[EXERCISE DIRECTIONS]
In the copy of these records, include no pictures and change nothing else.

::::::::

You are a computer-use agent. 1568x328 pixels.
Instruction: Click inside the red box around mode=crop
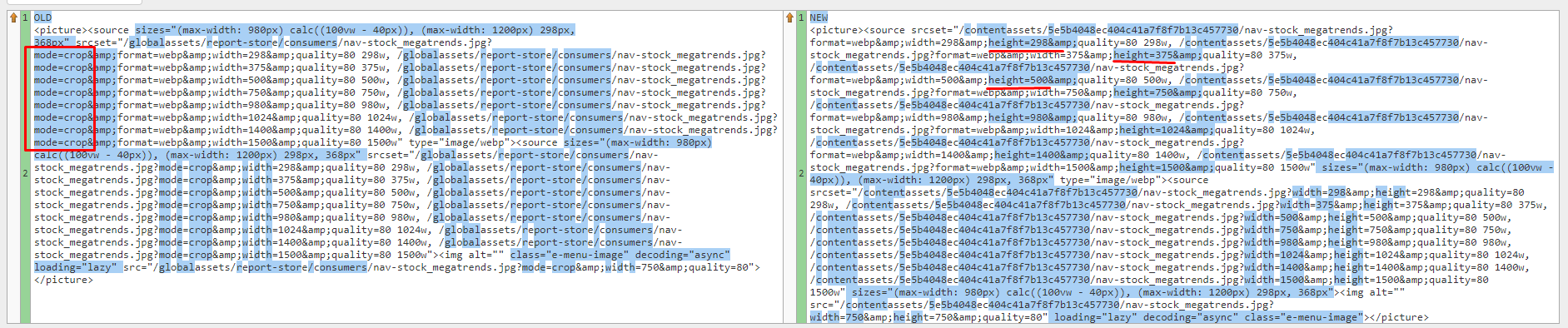[61, 98]
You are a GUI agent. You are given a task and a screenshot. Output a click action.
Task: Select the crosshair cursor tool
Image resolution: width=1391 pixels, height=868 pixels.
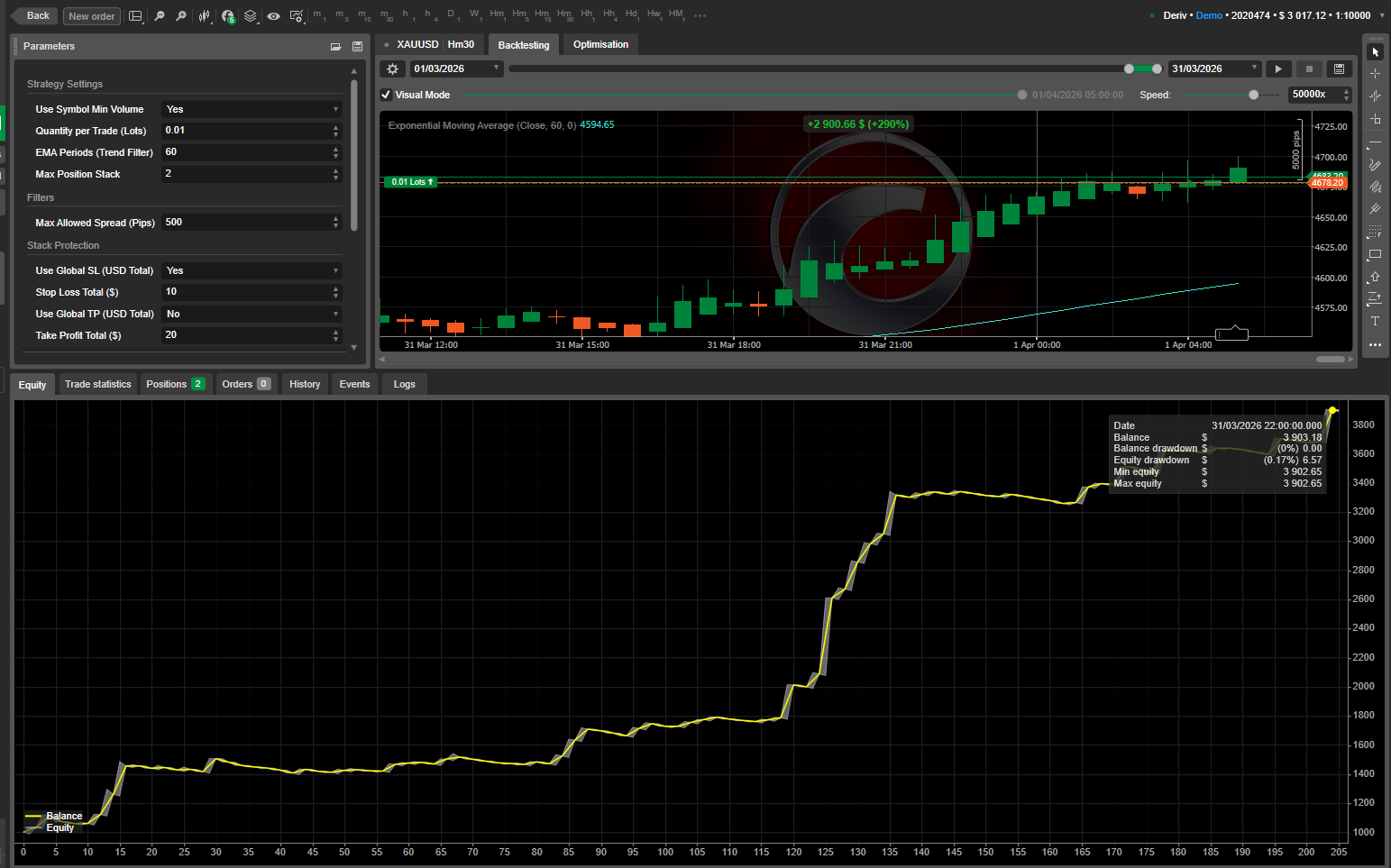coord(1375,74)
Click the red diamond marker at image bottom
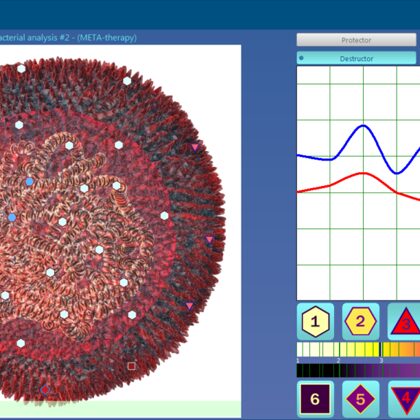The height and width of the screenshot is (420, 420). [x=45, y=389]
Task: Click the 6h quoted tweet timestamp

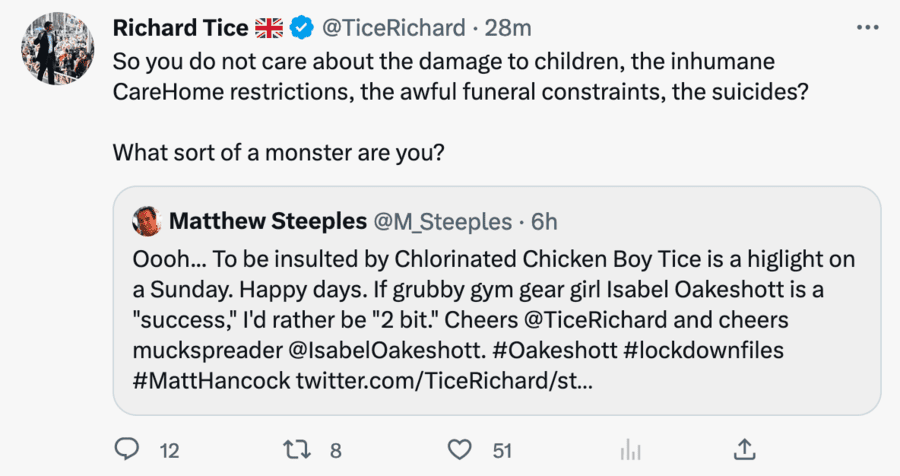Action: click(544, 220)
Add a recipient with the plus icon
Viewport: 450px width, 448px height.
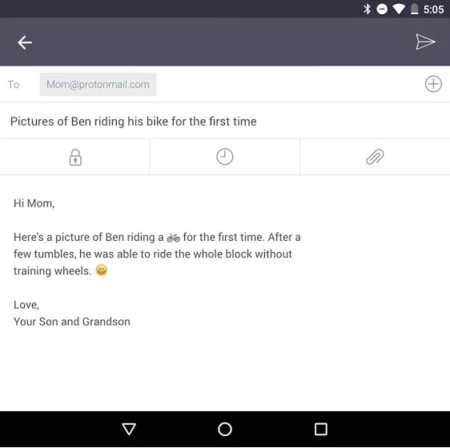click(433, 84)
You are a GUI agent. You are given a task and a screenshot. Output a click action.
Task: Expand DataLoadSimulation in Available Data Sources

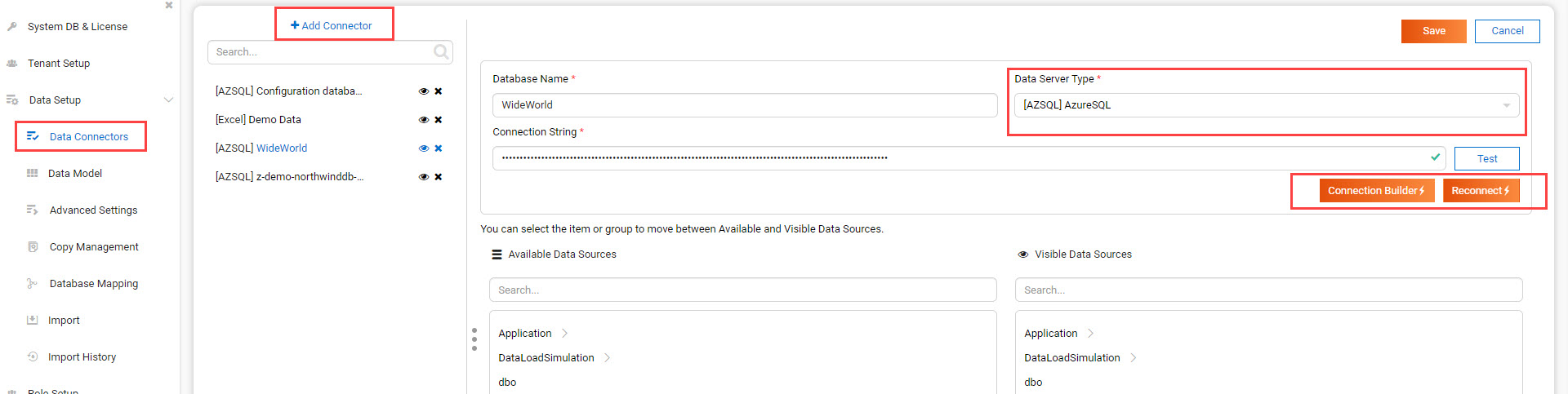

::::::::

[RESPONSE TO THIS TASK]
You are a computer-use agent. 1568x328 pixels.
Instruction: Click inside the red box around mode=crop
[61, 98]
You are a GUI agent. You are given a task and a screenshot. Output a click action.
Task: Select the crosshair cursor tool
Image resolution: width=1391 pixels, height=868 pixels.
coord(1375,74)
Click the red diamond marker at image bottom
The height and width of the screenshot is (420, 420). [x=45, y=389]
Task: Click the 6h quoted tweet timestamp

Action: click(544, 220)
Add a recipient with the plus icon
Viewport: 450px width, 448px height.
click(433, 84)
You are a GUI agent. You are given a task and a screenshot. Output a click action.
Task: Expand DataLoadSimulation in Available Data Sources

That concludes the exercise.